Better logistics for cities. Better cities for logistics.

Network Design

Fast, efficient, flexible, and reliable urban last-mile logistics services require highly optimized, multi-echelon, multi-modal distribution networks. Research in this domain encompasses optimization and simulation modeling to improve distribution network design and operational planning.

Policy & Infrastructure

The efficiency and sustainability of urban goods distribution is strongly dependent on local regulatory constraints and the provision of appropriate urban freight infrastructure. Research in this domain provides policy makers with insights and tools on how to design effective urban freight policies and where to invest in critical infrastructure.

Logistics Big Data

Logistics operations around the world are generating tremendous amounts of transactional, operational, geospatial, and telemetry data on a daily basis. Leveraging advanced methods of data analytics and machine learning, research in this domain focuses on developing the necessary tools and algorithms to navigate the data, and turn it into intelligible, actionable insights that make logistics operations smarter.

Interactive Visualization

Technology is changing the world of supply chain and logistics, making it increasingly complex to maneuver and sensitive to real-time information. Visual Analytics will form the basis for ground-breaking advancements in handling these new levels of complexity by taking advantage of the increasing velocity of data to improve decision making. Research in this domain focuses on creating new and immersive ways of visualizing and interacting with data, models, and analytical tools – facilitating the work of both researchers and practitioners.
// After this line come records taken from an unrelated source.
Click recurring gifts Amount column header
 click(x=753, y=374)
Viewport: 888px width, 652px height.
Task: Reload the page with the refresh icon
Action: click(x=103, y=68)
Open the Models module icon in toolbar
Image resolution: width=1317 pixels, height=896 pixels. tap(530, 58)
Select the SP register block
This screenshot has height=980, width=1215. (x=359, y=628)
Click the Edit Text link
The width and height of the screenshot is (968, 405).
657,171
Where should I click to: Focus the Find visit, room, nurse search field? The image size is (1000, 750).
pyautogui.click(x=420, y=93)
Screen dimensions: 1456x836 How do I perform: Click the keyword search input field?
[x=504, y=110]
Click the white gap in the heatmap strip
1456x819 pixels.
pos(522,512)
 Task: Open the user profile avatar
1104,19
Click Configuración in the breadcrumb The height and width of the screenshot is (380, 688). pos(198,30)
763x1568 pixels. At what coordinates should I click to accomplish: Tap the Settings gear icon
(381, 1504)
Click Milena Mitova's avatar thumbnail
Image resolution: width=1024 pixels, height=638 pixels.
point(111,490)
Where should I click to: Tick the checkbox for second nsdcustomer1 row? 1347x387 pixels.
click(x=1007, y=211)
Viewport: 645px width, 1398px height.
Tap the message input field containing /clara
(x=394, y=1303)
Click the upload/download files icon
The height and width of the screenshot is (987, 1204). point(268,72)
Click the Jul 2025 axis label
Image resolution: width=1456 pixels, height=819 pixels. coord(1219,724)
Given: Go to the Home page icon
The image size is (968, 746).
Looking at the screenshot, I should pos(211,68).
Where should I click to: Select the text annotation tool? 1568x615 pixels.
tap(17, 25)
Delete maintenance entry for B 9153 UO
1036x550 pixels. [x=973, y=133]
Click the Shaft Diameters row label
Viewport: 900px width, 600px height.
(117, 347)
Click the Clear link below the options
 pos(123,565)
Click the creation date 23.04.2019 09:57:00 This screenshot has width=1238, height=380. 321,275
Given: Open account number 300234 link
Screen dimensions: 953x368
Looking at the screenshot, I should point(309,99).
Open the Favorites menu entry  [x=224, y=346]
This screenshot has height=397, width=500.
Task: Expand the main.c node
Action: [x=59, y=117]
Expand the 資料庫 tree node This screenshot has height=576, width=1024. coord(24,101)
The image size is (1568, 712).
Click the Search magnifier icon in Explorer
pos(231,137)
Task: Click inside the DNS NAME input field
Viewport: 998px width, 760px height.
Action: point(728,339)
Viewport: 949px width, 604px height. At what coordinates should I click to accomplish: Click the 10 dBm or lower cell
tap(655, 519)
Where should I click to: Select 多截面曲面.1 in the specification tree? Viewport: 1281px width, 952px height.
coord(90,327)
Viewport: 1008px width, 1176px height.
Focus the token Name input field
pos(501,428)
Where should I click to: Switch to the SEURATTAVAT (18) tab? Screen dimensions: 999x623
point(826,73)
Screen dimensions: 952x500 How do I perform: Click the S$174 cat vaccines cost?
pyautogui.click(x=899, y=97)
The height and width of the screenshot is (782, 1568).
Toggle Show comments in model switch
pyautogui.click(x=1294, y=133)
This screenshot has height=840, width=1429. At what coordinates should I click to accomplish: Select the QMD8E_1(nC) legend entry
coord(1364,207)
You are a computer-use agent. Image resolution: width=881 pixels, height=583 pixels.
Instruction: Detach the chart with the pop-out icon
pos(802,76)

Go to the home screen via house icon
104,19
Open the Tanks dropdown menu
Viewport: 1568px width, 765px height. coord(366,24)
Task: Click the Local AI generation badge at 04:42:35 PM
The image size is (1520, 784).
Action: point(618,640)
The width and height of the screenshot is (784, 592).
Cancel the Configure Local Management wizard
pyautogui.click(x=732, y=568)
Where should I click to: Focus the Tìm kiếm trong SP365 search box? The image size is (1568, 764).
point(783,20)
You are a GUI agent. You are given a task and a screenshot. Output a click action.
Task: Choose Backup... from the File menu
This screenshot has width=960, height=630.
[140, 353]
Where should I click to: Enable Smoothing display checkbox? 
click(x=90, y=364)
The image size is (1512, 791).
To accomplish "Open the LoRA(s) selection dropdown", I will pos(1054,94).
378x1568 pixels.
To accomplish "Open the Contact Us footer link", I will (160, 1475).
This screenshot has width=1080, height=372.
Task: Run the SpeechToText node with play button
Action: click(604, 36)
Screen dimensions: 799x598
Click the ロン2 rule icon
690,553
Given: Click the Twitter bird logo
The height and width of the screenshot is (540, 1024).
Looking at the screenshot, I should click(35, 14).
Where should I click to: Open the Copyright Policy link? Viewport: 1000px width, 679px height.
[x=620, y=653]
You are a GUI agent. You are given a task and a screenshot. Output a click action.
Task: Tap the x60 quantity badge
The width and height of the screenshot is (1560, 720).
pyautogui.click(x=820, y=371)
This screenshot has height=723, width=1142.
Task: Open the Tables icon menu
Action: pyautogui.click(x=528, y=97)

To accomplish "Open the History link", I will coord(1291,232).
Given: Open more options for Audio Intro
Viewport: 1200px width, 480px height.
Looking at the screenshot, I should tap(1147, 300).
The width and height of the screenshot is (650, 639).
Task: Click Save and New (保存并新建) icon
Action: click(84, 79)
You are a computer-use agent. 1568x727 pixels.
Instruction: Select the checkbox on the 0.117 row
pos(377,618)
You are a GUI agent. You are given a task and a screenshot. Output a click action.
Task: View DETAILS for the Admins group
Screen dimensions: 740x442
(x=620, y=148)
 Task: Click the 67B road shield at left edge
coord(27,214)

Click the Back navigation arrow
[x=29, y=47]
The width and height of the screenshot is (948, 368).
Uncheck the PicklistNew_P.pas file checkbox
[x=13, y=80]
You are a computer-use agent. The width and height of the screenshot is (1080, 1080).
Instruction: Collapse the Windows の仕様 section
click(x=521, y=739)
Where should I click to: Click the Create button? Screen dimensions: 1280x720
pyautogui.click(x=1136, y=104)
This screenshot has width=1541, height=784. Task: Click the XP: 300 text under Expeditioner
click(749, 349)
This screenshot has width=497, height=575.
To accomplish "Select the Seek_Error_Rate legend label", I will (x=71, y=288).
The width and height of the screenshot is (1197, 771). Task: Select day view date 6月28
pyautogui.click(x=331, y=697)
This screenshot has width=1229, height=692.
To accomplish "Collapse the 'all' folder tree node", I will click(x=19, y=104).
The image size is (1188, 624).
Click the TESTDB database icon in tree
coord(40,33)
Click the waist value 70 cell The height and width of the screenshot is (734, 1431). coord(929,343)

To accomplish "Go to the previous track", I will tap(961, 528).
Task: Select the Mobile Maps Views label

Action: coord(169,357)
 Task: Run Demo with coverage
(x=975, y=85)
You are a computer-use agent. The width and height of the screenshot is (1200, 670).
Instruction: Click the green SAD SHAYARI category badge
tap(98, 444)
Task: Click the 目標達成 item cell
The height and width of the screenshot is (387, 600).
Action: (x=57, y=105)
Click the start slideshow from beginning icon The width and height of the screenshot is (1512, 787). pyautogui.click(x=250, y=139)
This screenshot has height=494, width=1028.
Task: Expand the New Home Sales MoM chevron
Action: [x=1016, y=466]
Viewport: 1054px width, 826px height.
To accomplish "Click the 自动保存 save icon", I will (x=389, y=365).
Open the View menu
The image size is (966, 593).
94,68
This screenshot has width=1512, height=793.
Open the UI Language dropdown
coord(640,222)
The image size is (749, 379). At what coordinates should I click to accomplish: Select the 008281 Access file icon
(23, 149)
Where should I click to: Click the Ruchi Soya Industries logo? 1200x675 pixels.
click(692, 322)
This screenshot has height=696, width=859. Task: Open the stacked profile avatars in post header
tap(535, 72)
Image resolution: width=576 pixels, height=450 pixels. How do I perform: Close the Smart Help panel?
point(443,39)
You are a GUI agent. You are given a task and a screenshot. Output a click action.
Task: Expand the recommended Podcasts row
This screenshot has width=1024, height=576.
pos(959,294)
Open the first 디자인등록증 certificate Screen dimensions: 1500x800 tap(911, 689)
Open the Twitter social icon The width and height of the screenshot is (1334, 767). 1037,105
Matthias Winkenbach on LinkedIn


Dr. Matthias Winkenbach, Director MIT Megacity Logistics Lab

Matthias Winkenbach is the Director of the MIT Megacity Logistics Lab and a Research Scientist at the MIT Center for Transportation & Logistics. His current research focuses on multi-tier distribution network design in the context of urban logistics and last-mile delivery, urban freight policy and infrastructure design, as well as data analytics and visualization in an urban logistics context. Dr. Winkenbach received his Ph.D. in Logistics and his Masters in Business with specializations in Finance and Economics at WHU – Otto Beisheim School of Management in Germany. He also studied at NYU Stern School of Business in New York as well as at the École des Hautes Études Commerciales (HEC) in Montréal, Canada. His doctoral studies focused on the optimal design of multi-tier urban delivery networks with mixed fleets. His work was closely linked to a research project with the French national postal operator La Poste. During and after his doctoral studies, he spent several months at the MIT Center for Transportation & Logistics as a Visiting Scholar. Dr. Winkenbach’s previous professional work includes working with Volkswagen in South Africa on local sourcing and cost optimization, with Deutsche Telekom in Germany on co-investment models for network infrastructure expansions, with McKinsey & Company in the United States, and in Germany on organizational redesign in the automotive industry and on innovative delivery models in the postal and express logistics sector, as well as various other projects in the mining, shipbuilding, consulting and logistics industries. Dr. Winkenbach won the Science Award for Supply Chain Management of the German Logistics Association (BVL) in 2014, was amongst the finalists for the 2015 Daniel H. Wagner Prize for Excellence in Operations Research Practice, and recently published academic papers in Transportation Science, and Interfaces, as well as some practitioner oriented pieces in the Wall Street Journal and the Sloan Management Review.